Screenshot grounding data:
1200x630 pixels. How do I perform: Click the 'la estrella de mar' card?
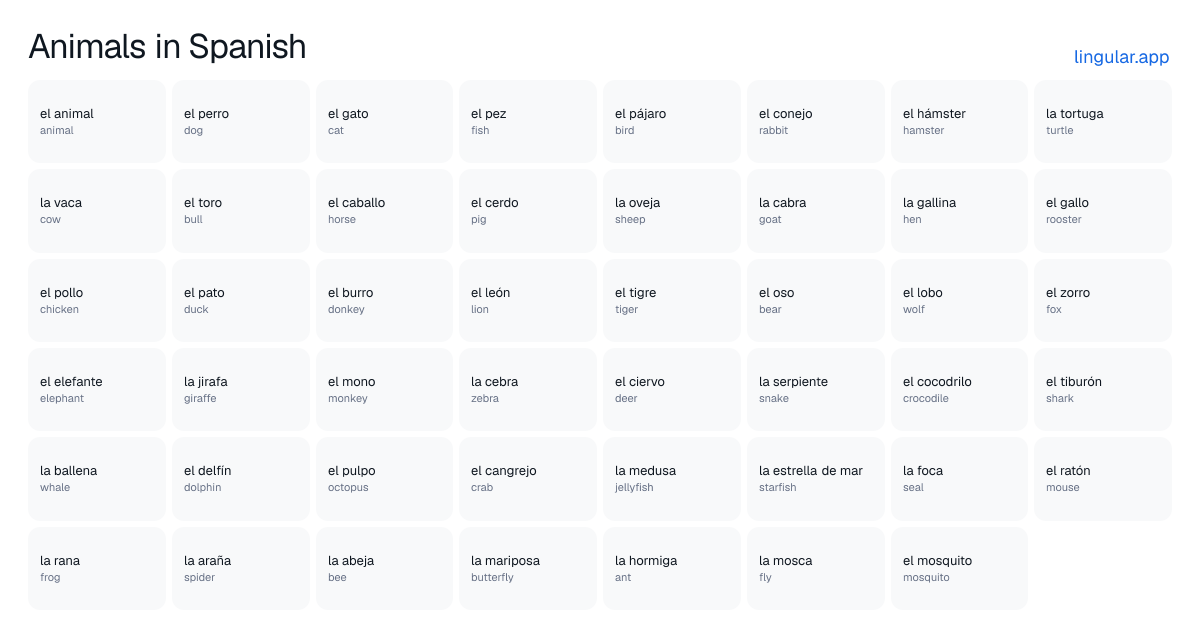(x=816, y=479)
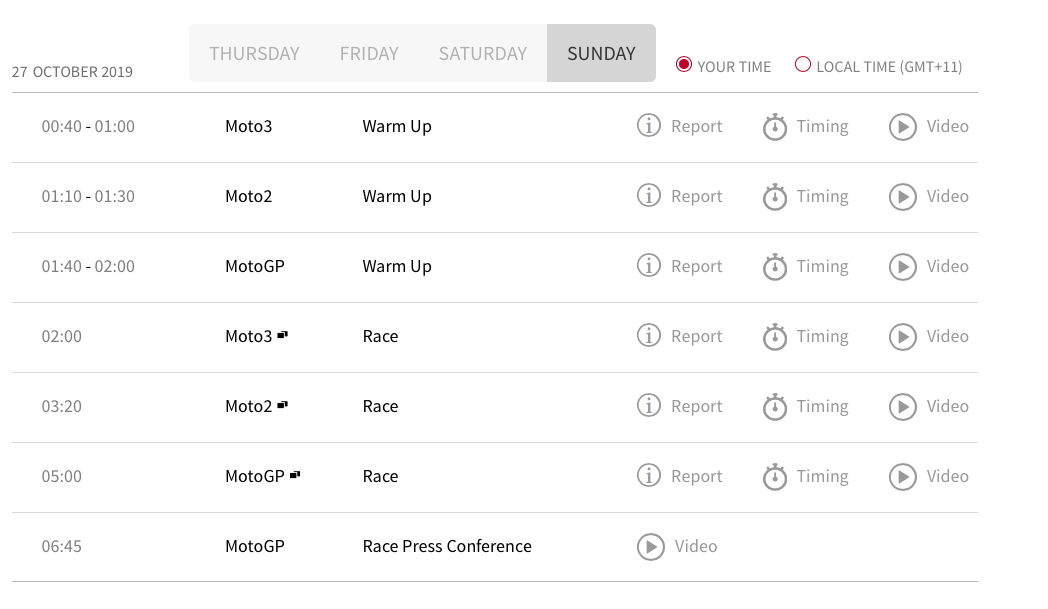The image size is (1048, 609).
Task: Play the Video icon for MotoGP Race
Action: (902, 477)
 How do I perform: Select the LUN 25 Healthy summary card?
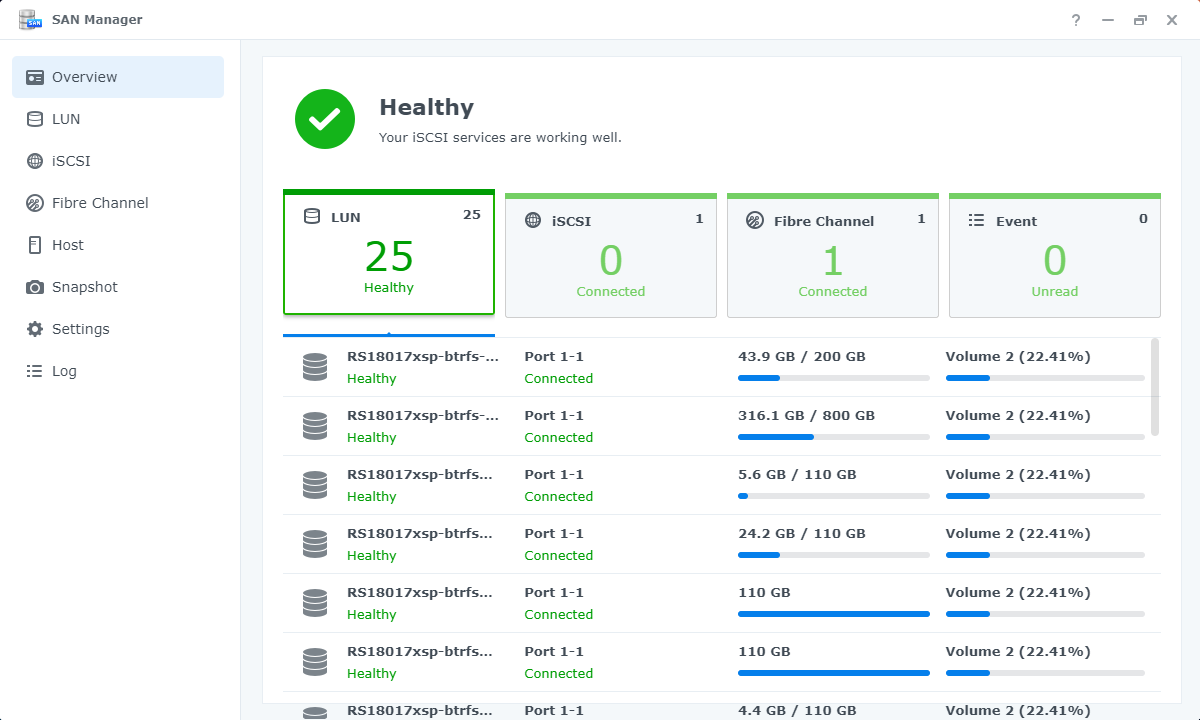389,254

• [Try it]
Word for word, copy out each record; do not include pictures.

• [Answer area]
1200x630 pixels. How do I perform: Click the 'la estrella de mar' card?
(x=816, y=479)
The image size is (1048, 609).
Task: Play the Video icon for MotoGP Race
Action: (902, 477)
 How do I perform: Select the LUN 25 Healthy summary card?
389,254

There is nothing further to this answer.